*Exercise description*.
Lines in the data below that contain the word "will" are to be copied.

★ ★ ★ ★ ★

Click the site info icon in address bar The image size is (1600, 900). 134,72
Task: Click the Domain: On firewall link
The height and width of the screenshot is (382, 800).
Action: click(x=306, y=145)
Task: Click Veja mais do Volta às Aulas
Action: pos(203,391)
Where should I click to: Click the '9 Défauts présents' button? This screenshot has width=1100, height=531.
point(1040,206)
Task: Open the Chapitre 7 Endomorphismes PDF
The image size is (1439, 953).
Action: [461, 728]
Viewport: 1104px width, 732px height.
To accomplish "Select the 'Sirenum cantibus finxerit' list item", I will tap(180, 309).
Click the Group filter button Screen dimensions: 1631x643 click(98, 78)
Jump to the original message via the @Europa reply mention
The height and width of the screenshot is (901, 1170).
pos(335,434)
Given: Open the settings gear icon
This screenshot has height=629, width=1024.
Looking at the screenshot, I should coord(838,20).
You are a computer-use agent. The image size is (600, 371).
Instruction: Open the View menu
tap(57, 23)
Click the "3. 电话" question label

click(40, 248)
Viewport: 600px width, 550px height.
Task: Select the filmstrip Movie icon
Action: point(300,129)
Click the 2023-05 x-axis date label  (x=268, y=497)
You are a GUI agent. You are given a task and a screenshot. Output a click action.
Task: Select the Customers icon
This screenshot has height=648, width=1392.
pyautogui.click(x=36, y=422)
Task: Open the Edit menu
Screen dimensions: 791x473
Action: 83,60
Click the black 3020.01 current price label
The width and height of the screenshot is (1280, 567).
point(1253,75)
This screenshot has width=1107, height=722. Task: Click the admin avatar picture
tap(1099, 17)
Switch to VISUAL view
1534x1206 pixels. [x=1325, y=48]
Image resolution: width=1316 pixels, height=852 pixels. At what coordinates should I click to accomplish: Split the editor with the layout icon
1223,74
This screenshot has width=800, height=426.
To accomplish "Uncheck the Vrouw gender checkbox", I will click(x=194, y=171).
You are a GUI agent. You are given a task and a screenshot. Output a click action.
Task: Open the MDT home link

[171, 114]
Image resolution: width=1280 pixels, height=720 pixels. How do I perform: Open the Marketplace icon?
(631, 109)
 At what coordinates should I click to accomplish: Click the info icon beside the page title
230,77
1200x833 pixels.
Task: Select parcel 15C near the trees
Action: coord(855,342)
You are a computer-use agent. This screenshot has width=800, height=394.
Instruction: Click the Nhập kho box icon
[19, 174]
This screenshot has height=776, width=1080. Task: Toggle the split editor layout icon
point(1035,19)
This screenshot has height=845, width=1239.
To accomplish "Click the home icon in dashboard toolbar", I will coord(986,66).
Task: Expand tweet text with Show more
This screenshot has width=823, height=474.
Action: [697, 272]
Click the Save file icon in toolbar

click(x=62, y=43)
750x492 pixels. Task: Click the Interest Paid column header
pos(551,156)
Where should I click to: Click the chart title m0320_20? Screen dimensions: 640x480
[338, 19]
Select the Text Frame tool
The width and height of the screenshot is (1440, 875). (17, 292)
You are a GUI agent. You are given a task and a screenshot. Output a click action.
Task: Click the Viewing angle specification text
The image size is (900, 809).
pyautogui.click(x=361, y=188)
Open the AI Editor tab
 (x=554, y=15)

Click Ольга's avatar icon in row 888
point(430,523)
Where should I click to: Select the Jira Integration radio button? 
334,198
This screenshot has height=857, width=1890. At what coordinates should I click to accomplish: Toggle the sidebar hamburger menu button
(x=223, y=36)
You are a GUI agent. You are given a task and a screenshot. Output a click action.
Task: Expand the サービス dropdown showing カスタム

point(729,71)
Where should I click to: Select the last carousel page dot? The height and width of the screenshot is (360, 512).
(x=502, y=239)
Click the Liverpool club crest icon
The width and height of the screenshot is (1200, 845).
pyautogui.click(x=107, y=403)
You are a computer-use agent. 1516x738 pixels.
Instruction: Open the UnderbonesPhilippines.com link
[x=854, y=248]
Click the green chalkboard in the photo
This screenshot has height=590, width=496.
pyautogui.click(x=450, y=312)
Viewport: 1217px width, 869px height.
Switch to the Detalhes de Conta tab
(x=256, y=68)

★ ★ ★ ★ ★

*Expected answer*.
To accomplish "Select the 'Sirenum cantibus finxerit' list item", I will tap(180, 309).
To accomplish "Uncheck the Vrouw gender checkbox", I will click(x=194, y=171).
To accomplish "Click the home icon in dashboard toolbar", I will coord(986,66).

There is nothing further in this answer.